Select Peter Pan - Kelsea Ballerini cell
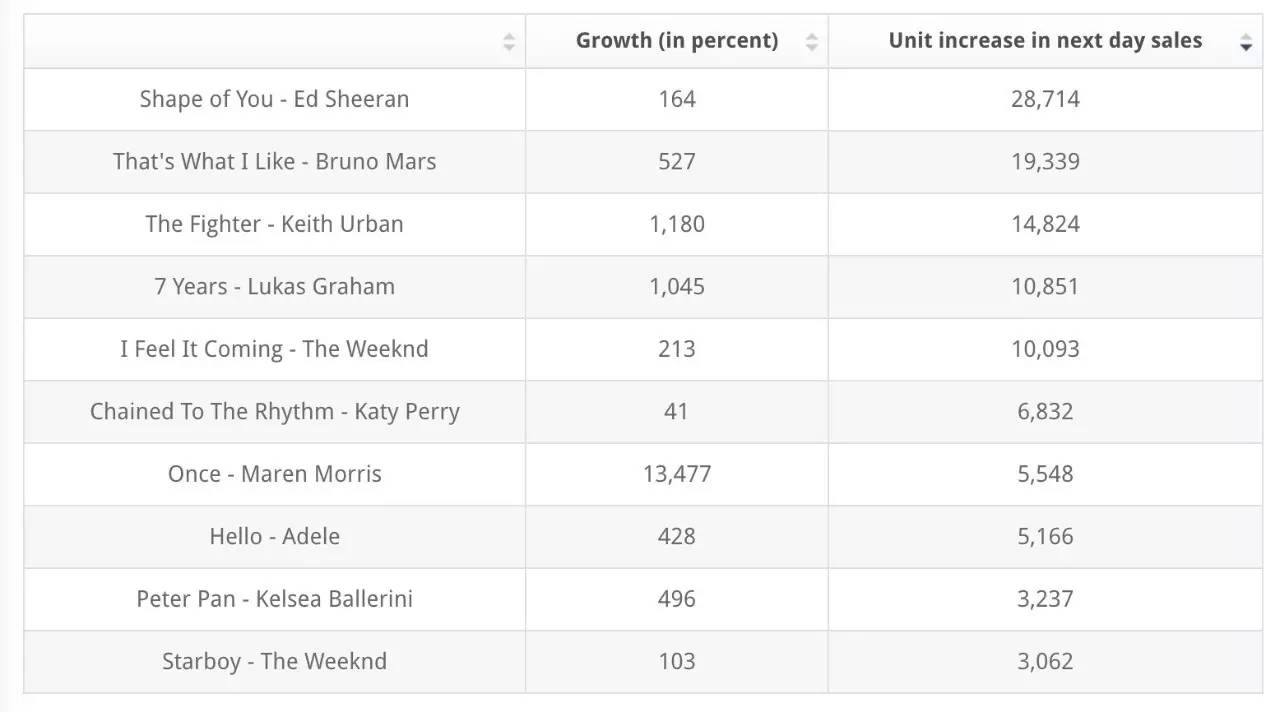This screenshot has height=712, width=1280. coord(274,599)
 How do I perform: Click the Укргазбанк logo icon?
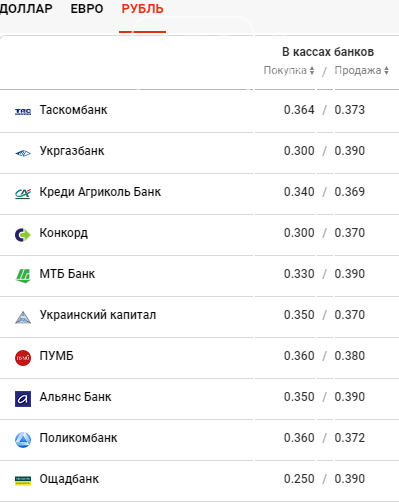(x=23, y=153)
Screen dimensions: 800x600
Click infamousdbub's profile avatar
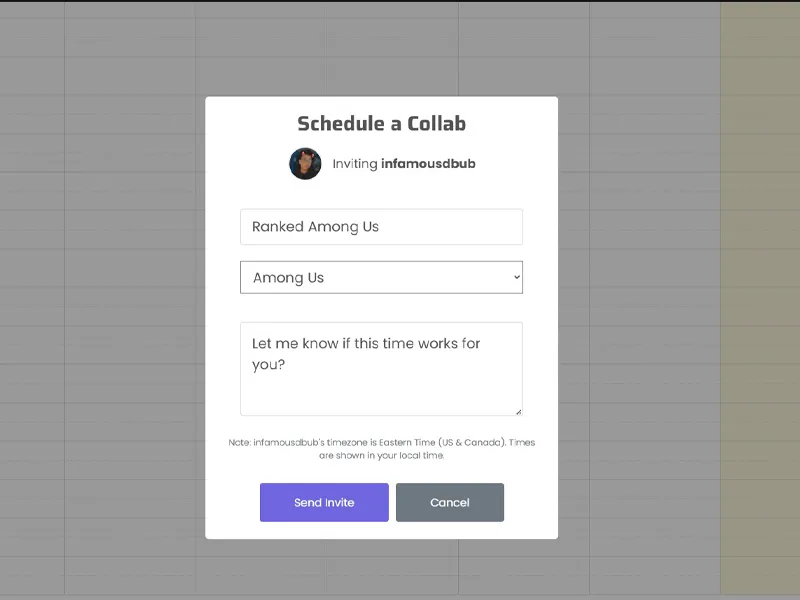pos(305,164)
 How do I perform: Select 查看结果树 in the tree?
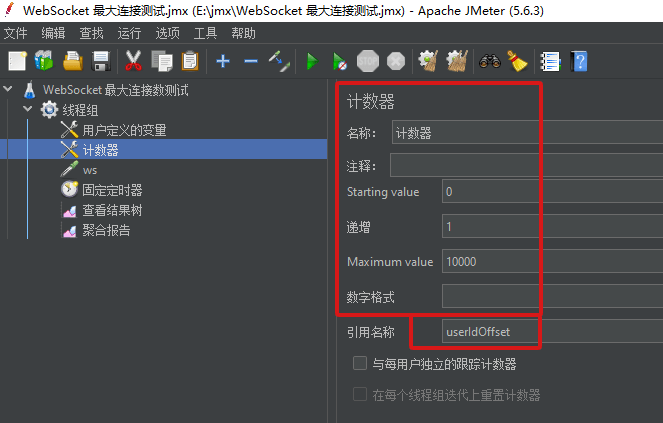(112, 210)
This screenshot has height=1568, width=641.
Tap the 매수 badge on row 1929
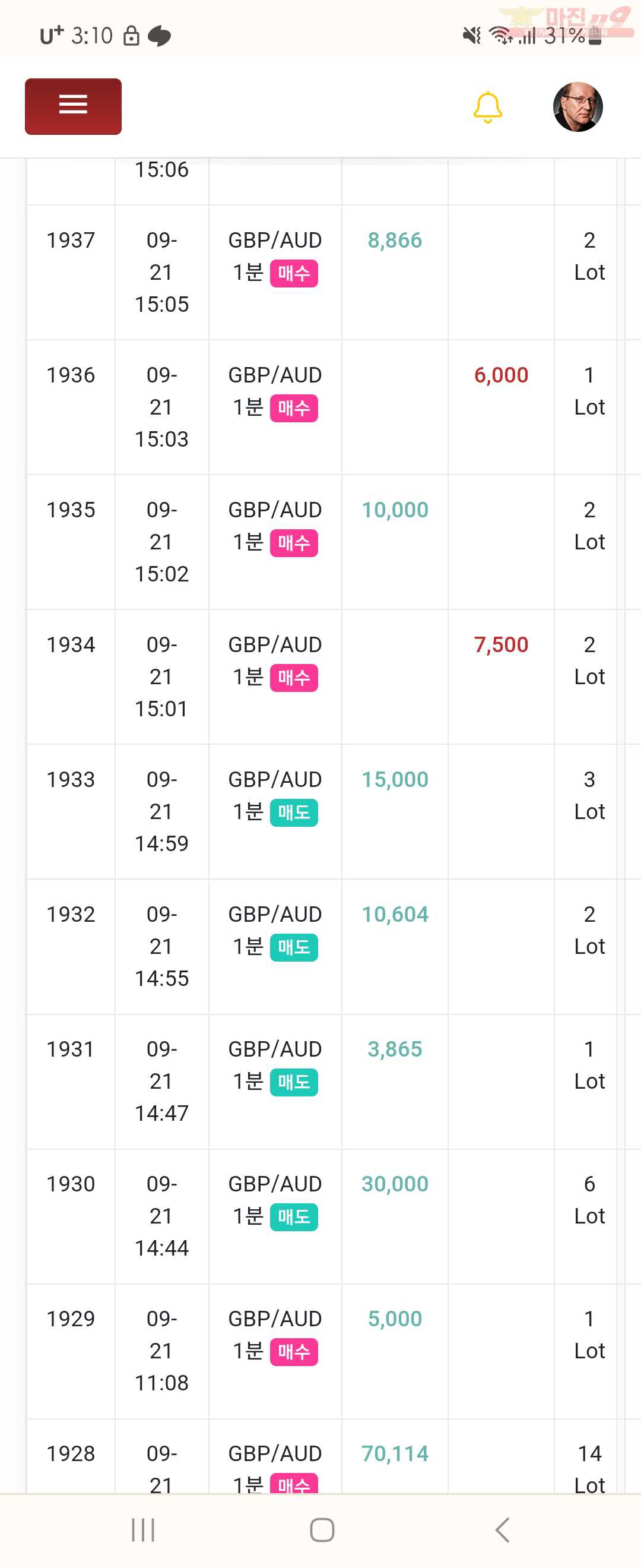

————————

◆ What needs to be done
A verbatim copy is needed of the lines running from the line with "This screenshot has height=1568, width=641." to the end of the data above, both included. Keep the pictures out of it.

◆ Your response
This screenshot has height=1568, width=641.
Tap the 매수 badge on row 1929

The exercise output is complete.